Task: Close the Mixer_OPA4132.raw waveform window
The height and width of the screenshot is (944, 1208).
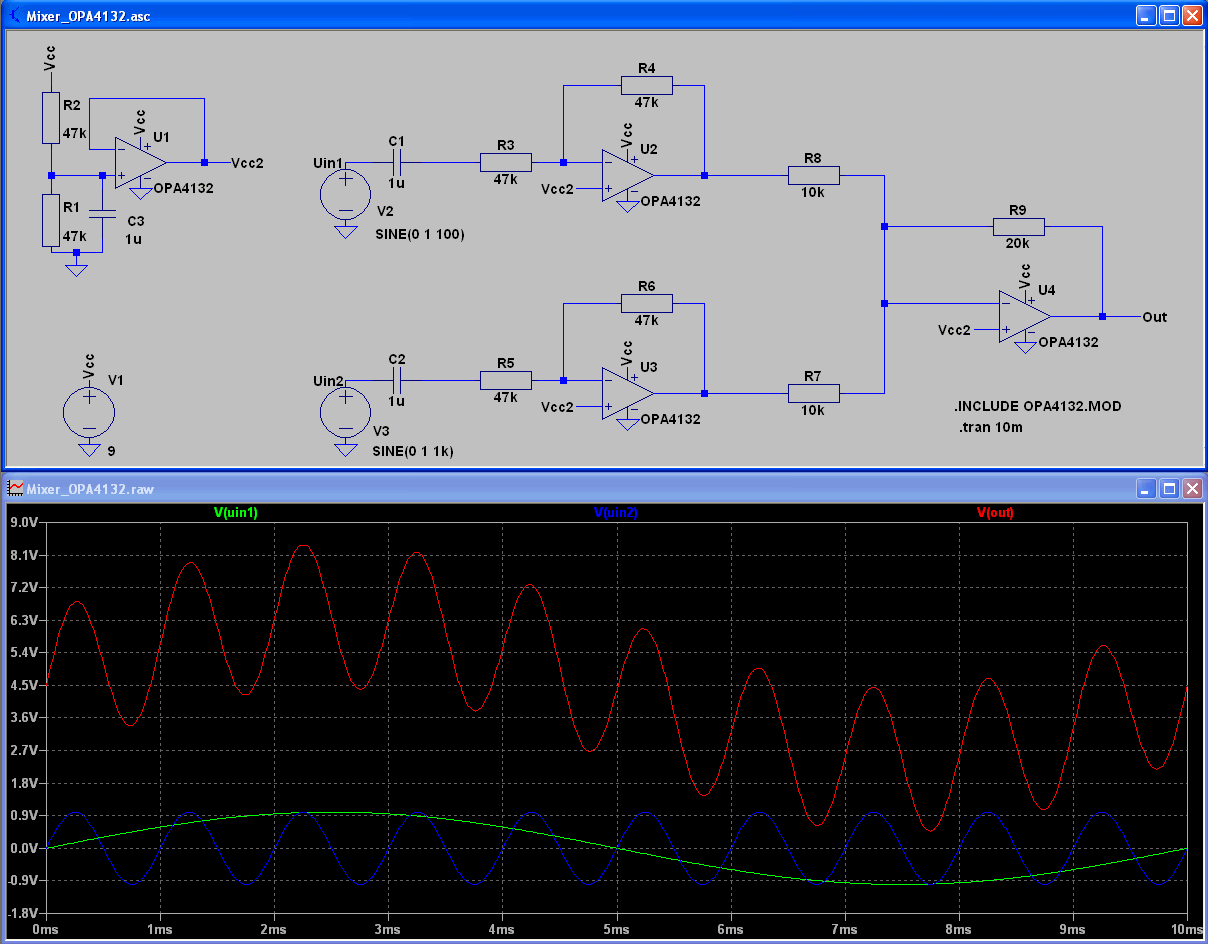Action: coord(1192,489)
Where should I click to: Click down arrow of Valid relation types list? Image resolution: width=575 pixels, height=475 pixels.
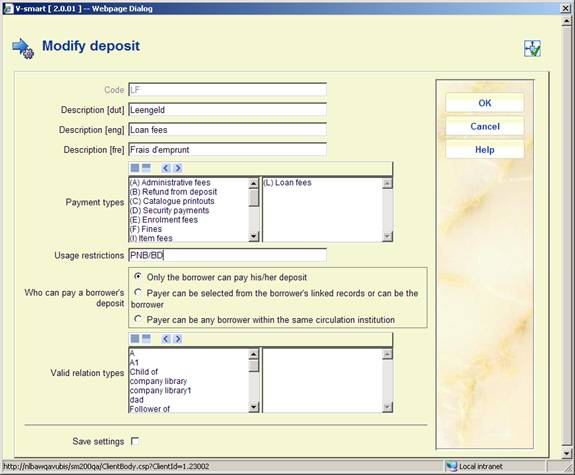254,407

★ ★ ★ ★

→ Problem requirements
Repeat each line above exactly as it reads, omitting any pictures.

→ Output for this task
Task: Close the Mixer_OPA4132.raw waveform window
The height and width of the screenshot is (944, 1208).
Action: coord(1192,489)
Where should I click to: Click down arrow of Valid relation types list? Image resolution: width=575 pixels, height=475 pixels.
254,407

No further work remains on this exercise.